### [課題]
以下の記録をすべて、一字も変えずにもう一度書き出してください。

━━━━━ 提供データ

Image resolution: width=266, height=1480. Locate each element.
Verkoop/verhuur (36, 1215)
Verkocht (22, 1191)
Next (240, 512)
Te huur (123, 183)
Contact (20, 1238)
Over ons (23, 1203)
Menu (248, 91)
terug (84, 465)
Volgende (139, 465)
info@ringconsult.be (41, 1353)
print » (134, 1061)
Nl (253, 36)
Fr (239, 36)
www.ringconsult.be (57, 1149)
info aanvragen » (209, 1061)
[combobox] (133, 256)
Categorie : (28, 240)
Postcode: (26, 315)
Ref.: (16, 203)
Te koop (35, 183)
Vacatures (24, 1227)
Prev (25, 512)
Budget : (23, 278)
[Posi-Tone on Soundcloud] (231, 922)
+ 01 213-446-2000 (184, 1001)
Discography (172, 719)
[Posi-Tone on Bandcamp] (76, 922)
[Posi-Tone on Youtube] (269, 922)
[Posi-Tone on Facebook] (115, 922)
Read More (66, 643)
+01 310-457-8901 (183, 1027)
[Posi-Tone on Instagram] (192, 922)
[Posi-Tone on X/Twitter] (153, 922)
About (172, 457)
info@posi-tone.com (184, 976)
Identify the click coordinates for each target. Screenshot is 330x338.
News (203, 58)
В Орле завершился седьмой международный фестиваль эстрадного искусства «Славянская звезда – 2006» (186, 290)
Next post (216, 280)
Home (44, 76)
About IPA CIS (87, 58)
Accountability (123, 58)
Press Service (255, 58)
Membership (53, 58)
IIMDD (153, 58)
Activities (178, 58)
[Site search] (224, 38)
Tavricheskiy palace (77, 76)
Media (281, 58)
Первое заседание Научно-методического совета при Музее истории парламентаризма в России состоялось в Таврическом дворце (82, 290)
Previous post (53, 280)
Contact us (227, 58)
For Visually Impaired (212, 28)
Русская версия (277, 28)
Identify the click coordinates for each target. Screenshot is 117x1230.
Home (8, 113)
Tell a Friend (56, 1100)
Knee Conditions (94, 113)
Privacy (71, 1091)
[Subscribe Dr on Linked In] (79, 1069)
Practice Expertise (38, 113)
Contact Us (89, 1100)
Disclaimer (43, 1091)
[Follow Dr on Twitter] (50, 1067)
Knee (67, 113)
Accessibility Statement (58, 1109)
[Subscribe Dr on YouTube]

━━━━━━━━━━

### [回答]
Image resolution: width=266, height=1480. Locate each element.
Verkoop/verhuur (36, 1215)
Verkocht (22, 1191)
Next (240, 512)
Te huur (123, 183)
Contact (20, 1238)
Over ons (23, 1203)
Menu (248, 91)
terug (84, 465)
Volgende (139, 465)
info@ringconsult.be (41, 1353)
print » (134, 1061)
Nl (253, 36)
Fr (239, 36)
www.ringconsult.be (57, 1149)
info aanvragen » (209, 1061)
[combobox] (133, 256)
Categorie : (28, 240)
Postcode: (26, 315)
Ref.: (16, 203)
Te koop (35, 183)
Vacatures (24, 1227)
Prev (25, 512)
Budget : (23, 278)
[Posi-Tone on Soundcloud] (231, 922)
+ 01 213-446-2000 (184, 1001)
Discography (172, 719)
[Posi-Tone on Bandcamp] (76, 922)
[Posi-Tone on Youtube] (269, 922)
[Posi-Tone on Facebook] (115, 922)
Read More (66, 643)
+01 310-457-8901 (183, 1027)
[Posi-Tone on Instagram] (192, 922)
[Posi-Tone on X/Twitter] (153, 922)
About (172, 457)
info@posi-tone.com (184, 976)
Identify the click coordinates for each target. Screenshot is 330x338.
News (203, 58)
В Орле завершился седьмой международный фестиваль эстрадного искусства «Славянская звезда – 2006» (186, 290)
Next post (216, 280)
Home (44, 76)
About IPA CIS (87, 58)
Accountability (123, 58)
Press Service (255, 58)
Membership (53, 58)
IIMDD (153, 58)
Activities (178, 58)
[Site search] (224, 38)
Tavricheskiy palace (77, 76)
Media (281, 58)
Первое заседание Научно-методического совета при Музее истории парламентаризма в России состоялось в Таврическом дворце (82, 290)
Previous post (53, 280)
Contact us (227, 58)
For Visually Impaired (212, 28)
Русская версия (277, 28)
Identify the click coordinates for each target. Screenshot is 117x1230.
Home (8, 113)
Tell a Friend (56, 1100)
Knee Conditions (94, 113)
Privacy (71, 1091)
[Subscribe Dr on Linked In] (79, 1069)
Practice Expertise (38, 113)
Contact Us (89, 1100)
Disclaimer (43, 1091)
[Follow Dr on Twitter] (50, 1067)
Knee (67, 113)
Accessibility Statement (58, 1109)
[Subscribe Dr on YouTube]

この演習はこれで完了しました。